▸ **PASSAGE FOR REVIEW**
The five most widely reported indicators include: substituting pipelines for trucks to transport water for fracturing (23 companies); declaring a practice to use non-potable water instead of fresh water for fracturing whenever feasible (19 companies); avoiding use of diesel fuel in hydraulic fracturing fluids (16 companies); relying on independent third-party databases to screen potential contractors (16 companies); and linking compensation of senior management to health, safety, and environment metrics (15 companies).
The three most significant scoring changes on indicators between 2014 and 2015 were for: play-by-play reporting of the types of water sources used for fracturing activities (from one to six companies); percentages of wastewater reused for fracturing (from two to seven); and addressing naturally occurring radioactive materials (NORMs) (from six to 12).
|COMPANY||2015 SCORE*||2014 SCORE|
|BHP Billiton, Ltd. (BHP)||32||18|
|Hess Corp. (HES)||21||17|
|Apache Corp. (APA)||20||13|
|CONSOL Energy, Inc. (CNX)||19||5|
|Noble Energy, Inc. (NBL)||19||13|
|Southwestern Energy Co. (SWN)||16||2|
|Anadarko Petroleum Corp. (APC)||15||8|
|QEP Resources, Inc. (QEP)||15||1|
|EQT Corp. (EQT)||14||16|
|ConocoPhillips Corp. (COP)||11||5|
|Range Resources Corp. (RRC)||11||9|
|Royal Dutch Shell plc (RDS)||11||9|
|Occidental Petroleum Corp. (OXY)||10||7|
|Penn Virginia Corp. (PVA)||10||9|
|BP plc (BP)||8||6|
|Cabot Oil & Gas Corp. (COG)||8||8|
|Encana Corp. (ECA)||8||15|
|EOG Resources, Inc. (EOG)||8||9|
|Devon Energy Corp. (DVN)||7||5|
|Exco Resources, Inc.(XCO)||7||7|
|Newfield Exploration Co. (NFX)||6||4|
|Chesapeake Energy Corp. (CHK)||4||7|
|Chevron Corp. (CVX)||4||6|
|Exxon Mobil Corp. (XOM)||4||5|
|Pioneer Natural Resources** (PXD)||3||-|
|Ultra Petroleum Corp. (UPL)||3||9|
|WPX Energy, Inc. (WPX)||3||3|
|Continental Resources, Inc. (CLR)||2||0|
|Whiting Petroleum Corp. (WLL)||2||3|
|Carrizo Oil & Gas, Inc. (CRZO)||0||0|
* 2015 had a total of 39 possible points. 2014 had a total of 35 possible points.

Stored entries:
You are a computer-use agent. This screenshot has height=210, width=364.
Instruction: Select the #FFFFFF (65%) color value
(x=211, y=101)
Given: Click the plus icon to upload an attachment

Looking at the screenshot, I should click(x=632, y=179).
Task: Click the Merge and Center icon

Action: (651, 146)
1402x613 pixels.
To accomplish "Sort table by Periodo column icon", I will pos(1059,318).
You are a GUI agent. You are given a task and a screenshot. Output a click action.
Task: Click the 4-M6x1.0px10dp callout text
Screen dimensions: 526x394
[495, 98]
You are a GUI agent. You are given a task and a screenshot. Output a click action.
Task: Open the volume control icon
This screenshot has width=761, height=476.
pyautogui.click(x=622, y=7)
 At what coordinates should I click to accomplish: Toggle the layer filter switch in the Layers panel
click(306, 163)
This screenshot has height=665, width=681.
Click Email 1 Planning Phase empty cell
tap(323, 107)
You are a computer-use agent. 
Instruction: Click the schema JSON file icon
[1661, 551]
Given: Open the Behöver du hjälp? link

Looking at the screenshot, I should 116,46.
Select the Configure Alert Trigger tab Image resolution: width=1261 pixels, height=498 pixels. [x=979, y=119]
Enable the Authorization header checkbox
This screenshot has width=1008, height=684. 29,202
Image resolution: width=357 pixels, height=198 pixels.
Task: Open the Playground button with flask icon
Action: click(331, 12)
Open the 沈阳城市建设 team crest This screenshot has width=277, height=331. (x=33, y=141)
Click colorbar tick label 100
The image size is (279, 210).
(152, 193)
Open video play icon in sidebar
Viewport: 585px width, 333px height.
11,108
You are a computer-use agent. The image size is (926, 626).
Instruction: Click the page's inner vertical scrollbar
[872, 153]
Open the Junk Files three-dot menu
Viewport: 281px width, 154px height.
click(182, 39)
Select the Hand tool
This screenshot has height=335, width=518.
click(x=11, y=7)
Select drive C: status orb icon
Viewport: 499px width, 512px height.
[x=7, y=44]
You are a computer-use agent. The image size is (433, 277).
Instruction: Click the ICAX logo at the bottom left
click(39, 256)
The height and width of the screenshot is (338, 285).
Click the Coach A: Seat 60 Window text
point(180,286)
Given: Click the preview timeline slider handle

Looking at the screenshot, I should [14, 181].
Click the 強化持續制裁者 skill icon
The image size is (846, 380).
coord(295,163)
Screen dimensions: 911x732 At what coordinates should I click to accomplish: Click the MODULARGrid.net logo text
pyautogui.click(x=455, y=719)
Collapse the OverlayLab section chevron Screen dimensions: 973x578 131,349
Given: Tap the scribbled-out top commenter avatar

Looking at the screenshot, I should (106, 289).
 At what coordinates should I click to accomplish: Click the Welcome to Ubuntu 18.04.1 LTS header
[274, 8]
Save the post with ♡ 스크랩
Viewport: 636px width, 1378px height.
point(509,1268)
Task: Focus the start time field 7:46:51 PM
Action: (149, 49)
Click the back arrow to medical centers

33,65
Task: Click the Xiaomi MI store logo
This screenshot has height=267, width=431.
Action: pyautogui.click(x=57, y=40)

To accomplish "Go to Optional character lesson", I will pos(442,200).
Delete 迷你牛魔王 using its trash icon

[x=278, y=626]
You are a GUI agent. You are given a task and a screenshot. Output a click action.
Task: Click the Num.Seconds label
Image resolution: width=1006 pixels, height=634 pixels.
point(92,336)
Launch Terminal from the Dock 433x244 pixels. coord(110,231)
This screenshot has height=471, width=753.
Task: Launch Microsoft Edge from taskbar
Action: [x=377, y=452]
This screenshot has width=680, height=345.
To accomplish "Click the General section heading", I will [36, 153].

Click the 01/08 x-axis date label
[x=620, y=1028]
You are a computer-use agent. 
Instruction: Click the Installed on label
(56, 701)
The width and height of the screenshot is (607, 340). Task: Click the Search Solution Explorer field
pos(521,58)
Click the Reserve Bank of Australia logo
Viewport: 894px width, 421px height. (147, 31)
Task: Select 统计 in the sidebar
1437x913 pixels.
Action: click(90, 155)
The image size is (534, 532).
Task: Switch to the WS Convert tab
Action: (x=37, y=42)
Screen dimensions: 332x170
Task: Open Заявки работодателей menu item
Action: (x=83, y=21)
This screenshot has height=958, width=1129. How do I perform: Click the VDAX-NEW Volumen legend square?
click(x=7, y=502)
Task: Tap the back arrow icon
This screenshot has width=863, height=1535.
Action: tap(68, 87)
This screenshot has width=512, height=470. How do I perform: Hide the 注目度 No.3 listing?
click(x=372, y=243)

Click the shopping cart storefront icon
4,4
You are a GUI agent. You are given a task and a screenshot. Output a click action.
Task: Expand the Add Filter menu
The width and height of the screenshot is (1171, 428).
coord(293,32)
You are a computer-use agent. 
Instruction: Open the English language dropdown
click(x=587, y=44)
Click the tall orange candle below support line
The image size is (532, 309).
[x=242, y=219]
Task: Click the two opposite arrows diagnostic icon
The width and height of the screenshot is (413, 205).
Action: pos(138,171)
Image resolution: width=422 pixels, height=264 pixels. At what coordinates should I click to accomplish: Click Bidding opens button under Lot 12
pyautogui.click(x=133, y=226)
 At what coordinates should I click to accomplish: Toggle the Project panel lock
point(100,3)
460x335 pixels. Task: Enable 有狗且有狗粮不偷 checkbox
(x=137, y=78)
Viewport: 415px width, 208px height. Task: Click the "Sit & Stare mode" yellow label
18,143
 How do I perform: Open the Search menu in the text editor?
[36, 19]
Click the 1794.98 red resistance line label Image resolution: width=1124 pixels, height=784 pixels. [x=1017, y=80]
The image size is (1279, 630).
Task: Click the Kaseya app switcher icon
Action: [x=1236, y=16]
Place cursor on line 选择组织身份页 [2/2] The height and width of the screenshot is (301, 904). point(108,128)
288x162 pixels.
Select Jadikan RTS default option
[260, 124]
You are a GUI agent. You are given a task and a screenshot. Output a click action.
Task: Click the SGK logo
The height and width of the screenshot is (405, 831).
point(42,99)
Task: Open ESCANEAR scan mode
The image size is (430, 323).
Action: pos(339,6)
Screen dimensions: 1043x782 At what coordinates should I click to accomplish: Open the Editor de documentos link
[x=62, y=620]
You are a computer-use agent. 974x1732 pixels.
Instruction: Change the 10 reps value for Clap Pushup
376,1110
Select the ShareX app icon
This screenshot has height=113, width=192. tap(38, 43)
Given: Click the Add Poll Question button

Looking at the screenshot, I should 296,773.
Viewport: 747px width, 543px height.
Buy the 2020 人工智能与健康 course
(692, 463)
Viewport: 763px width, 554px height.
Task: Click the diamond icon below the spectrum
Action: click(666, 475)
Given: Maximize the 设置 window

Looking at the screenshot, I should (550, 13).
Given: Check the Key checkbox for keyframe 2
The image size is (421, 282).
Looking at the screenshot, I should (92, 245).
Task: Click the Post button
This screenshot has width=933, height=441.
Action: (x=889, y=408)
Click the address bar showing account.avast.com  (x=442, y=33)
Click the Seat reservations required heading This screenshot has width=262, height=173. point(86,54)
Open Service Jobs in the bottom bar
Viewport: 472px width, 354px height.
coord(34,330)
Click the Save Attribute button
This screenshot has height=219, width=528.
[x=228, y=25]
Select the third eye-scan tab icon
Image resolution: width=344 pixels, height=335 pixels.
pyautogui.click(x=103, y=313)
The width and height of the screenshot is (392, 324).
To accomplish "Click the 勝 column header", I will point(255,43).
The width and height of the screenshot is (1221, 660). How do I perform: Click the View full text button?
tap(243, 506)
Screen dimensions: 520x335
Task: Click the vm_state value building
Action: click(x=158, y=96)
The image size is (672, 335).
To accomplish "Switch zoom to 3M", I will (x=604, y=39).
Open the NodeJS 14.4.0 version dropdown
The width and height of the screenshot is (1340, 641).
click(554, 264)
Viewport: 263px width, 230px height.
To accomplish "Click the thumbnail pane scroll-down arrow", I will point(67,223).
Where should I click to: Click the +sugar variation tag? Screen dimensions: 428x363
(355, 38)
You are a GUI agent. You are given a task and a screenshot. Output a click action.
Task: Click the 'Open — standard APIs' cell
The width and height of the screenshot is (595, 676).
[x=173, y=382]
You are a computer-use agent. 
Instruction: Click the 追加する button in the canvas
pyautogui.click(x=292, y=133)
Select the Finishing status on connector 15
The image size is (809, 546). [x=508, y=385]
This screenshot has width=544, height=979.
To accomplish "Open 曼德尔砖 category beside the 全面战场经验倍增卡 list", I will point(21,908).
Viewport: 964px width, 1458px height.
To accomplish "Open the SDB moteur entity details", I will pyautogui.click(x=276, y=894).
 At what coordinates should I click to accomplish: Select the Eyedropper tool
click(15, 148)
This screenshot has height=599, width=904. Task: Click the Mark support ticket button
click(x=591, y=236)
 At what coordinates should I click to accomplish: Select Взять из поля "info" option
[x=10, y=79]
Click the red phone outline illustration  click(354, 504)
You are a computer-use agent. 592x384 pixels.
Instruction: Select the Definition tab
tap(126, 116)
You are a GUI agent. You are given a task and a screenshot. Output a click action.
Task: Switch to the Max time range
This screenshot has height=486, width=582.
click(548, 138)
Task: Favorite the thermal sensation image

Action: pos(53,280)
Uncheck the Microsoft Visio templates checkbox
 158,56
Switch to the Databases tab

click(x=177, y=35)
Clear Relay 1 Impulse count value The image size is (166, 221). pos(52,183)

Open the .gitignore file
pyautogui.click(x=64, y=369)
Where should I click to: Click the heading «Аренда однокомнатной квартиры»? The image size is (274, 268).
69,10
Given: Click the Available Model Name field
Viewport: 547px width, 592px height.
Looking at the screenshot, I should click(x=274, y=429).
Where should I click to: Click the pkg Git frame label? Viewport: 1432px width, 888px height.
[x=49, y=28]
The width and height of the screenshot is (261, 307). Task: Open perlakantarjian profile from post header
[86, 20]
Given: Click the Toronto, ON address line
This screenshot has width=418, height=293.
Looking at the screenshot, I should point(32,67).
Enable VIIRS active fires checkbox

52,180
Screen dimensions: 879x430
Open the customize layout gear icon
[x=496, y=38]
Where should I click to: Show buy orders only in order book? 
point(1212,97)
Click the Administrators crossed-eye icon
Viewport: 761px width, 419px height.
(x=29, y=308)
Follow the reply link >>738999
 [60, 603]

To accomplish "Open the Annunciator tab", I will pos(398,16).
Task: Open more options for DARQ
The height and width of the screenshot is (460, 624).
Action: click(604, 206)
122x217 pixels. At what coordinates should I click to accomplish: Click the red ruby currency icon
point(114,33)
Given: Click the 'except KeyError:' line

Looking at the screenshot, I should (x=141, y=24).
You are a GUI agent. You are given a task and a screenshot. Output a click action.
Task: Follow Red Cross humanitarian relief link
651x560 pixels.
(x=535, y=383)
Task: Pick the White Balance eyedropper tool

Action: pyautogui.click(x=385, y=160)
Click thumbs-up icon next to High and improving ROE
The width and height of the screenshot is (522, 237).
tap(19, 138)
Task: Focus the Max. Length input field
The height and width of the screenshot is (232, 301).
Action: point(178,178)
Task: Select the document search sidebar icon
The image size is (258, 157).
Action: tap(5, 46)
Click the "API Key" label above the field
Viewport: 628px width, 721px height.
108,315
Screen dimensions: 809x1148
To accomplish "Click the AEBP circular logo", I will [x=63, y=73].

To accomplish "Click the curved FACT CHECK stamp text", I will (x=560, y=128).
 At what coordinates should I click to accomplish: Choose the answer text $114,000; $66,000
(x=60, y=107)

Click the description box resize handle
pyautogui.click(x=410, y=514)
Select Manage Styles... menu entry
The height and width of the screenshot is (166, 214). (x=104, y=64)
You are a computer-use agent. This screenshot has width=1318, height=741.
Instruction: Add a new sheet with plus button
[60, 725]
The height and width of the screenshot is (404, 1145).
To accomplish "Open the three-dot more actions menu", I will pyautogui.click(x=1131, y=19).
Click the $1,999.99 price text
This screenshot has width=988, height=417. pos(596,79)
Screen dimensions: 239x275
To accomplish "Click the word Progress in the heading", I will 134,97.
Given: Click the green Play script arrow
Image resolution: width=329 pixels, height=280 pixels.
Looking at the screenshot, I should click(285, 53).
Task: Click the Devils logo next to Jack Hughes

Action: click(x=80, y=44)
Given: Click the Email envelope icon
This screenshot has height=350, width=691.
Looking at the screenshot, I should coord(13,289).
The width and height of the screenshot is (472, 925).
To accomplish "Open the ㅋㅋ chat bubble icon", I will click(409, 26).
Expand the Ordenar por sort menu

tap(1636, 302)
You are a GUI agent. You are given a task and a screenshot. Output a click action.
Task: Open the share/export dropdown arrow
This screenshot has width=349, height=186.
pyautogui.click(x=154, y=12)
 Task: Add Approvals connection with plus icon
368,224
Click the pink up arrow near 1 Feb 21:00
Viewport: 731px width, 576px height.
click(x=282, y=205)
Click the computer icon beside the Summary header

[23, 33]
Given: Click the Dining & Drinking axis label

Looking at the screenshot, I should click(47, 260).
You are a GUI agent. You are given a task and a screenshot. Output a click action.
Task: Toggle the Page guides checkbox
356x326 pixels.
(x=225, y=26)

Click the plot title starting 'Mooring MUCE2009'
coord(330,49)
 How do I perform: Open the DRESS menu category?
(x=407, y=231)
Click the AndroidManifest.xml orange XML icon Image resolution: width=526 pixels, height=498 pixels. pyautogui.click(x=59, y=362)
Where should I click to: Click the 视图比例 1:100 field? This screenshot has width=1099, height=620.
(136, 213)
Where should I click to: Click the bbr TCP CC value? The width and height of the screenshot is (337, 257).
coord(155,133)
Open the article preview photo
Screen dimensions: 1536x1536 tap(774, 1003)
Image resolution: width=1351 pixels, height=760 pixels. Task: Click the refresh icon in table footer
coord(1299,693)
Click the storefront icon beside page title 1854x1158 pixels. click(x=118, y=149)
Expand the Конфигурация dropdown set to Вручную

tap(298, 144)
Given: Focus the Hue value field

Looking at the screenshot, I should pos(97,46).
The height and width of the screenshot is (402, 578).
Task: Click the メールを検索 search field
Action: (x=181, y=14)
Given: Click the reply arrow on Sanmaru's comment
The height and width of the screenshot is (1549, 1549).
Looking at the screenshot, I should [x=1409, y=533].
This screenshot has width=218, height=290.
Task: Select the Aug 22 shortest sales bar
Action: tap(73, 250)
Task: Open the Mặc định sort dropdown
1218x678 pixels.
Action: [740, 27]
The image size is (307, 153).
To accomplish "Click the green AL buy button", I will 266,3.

▸ **TASK DETAILS**
Please extend the passage on company scores for hydraulic fracturing disclosure, starting after its last line. The records were taken from a separate source.

▸ **TASK RESULT**
** For the 2015 scorecard, Pioneer Natural Resources was substituted for Talisman Energy, Inc., which was acquired by Repsol, S.A.
The information in this report has been prepared from sources and data the authors believe to be reliable, but we assume no liability for and make no guarantee as to its adequacy, accuracy, timeliness or completeness. Boston Common Asset Management and the mutual funds that they manage may have invested in and may in the future invest in some of the companies mentioned in this report. The information in this report is not designed to be investment advice regarding any security, company or industry and should not be relied upon to make investment decisions. We cannot and do not comment on the suitability or profitability of any particular investment. All investments involve risk, including the risk of losing principal. No information herein is intended as an offer or solicitation of an offer to sell or buy, or as a sponsorship of any company, security, or fund. Opinions expressed and facts stated herein are subject to change without notice.